In general RNNs cannot handle long term dependencies (ie, long pieces of text) because the gradient vanishes. It's unclear how this solves this problem although they do reference the "attention free transformer" paper: https://arxiv.org/abs/2105.14103

The key component is the linear attention[1] and residual connections.

[1] https://arxiv.org/abs/2006.16236

> Transformers achieve remarkable performance in several tasks but due to their quadratic complexity, with respect to the input's length, they are prohibitively slow for very long sequences.
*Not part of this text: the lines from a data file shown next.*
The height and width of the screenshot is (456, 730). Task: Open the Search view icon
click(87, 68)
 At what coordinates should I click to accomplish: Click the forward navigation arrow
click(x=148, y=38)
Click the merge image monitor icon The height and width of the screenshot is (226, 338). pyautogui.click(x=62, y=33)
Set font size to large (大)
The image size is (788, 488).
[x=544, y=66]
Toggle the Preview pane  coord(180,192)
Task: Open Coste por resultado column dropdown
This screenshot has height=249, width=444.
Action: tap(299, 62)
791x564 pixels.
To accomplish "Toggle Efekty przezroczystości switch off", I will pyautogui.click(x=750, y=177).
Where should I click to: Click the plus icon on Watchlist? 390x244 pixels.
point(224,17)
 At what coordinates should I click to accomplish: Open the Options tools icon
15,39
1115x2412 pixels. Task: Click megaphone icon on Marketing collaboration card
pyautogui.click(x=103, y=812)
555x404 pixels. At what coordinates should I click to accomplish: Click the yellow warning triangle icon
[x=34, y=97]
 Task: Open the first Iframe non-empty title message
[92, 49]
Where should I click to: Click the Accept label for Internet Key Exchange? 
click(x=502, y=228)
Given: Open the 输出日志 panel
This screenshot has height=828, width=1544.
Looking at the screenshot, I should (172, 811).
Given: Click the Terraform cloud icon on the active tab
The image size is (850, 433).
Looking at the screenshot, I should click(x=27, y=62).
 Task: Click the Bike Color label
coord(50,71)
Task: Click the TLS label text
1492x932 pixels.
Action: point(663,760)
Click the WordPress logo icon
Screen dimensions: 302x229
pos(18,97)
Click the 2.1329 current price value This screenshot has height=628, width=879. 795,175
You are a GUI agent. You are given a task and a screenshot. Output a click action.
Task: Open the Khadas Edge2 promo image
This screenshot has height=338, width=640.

To address this limitation, we express the self-attention as a linear dot-product of kernel feature maps and make use of the associativity property of matrix products to reduce the complexity from (N2) to (N), where N is the sequence length. We show that this formulation permits an iterative implementation that dramatically accelerates autoregressive transformers and reveals their relationship to recurrent neural networks. Our linear transformers achieve similar performance to vanilla transformers and they are up to 4000x faster on autoregressive prediction of very long sequences.

I believe it's because you train it in GPT-mode and then only use RNN-mode for inference.
To some degree, because we keep recreating the truly essential components the crude "Turing machine completeness" way. In time as we analyze the resulting models, we may find what patterns emerge and optimize for them. The result will be smaller, faster models that perform like larger slower ones.